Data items
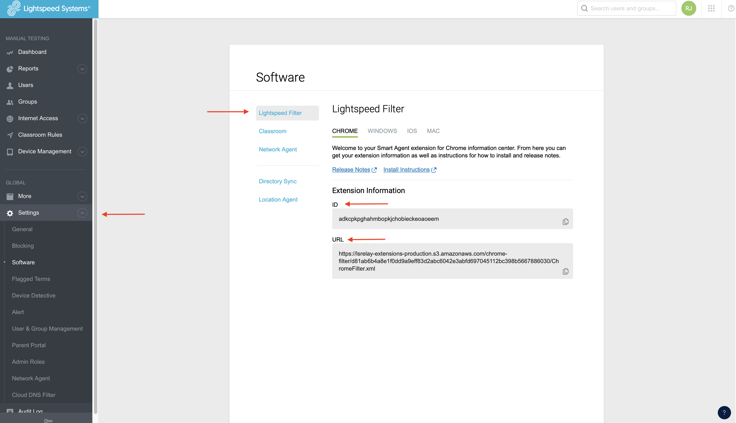The image size is (736, 423).
Task: Select Network Agent in the Software menu
Action: pos(278,149)
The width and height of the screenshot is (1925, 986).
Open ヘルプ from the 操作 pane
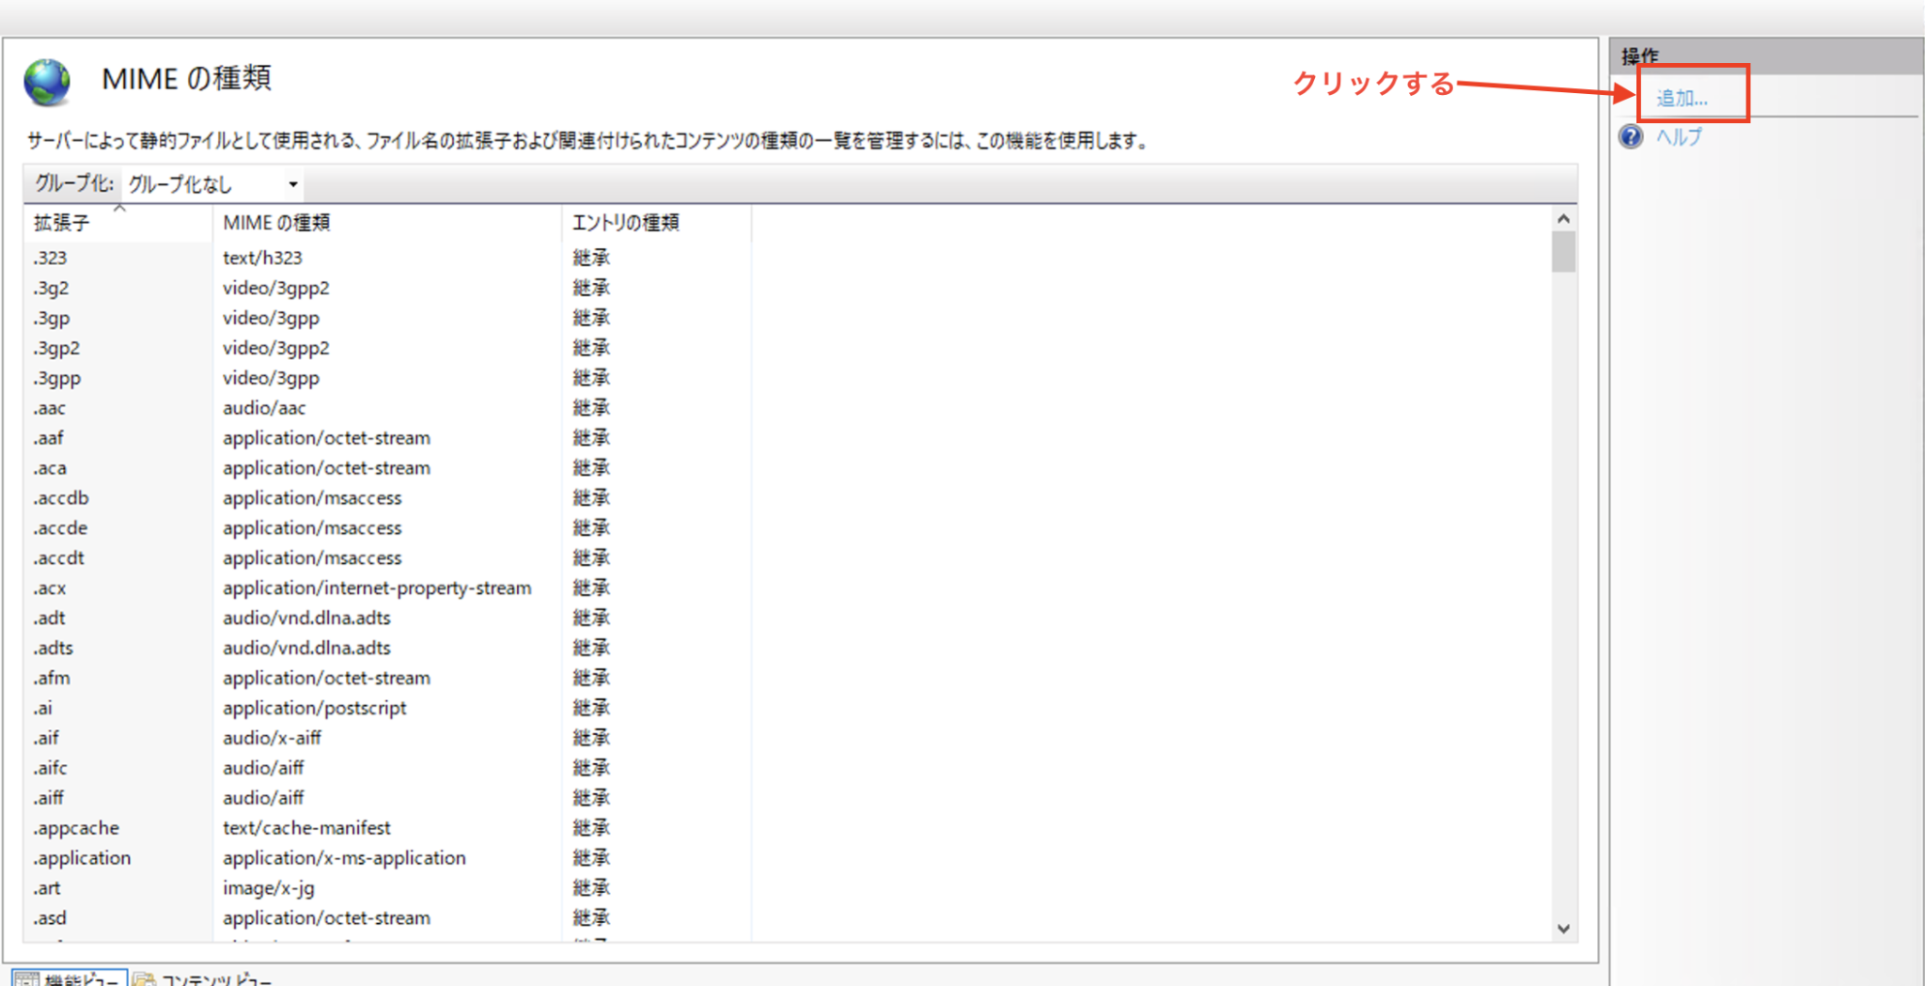[1680, 137]
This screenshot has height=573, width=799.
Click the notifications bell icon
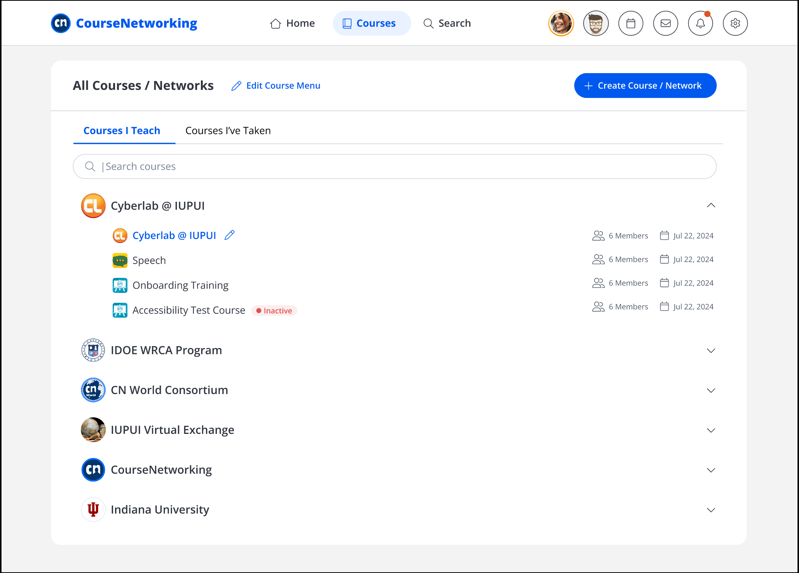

WHAT NEEDS TO BE DONE
Lines starting at the one with "Open ヘルプ from the 操作 pane" and ending at the last line of the entries above must be restated word for word, with pictures omitted.

SOLUTION FOR THIS EXERCISE
Open ヘルプ from the 操作 pane
[1680, 137]
This screenshot has height=573, width=799.
Click the notifications bell icon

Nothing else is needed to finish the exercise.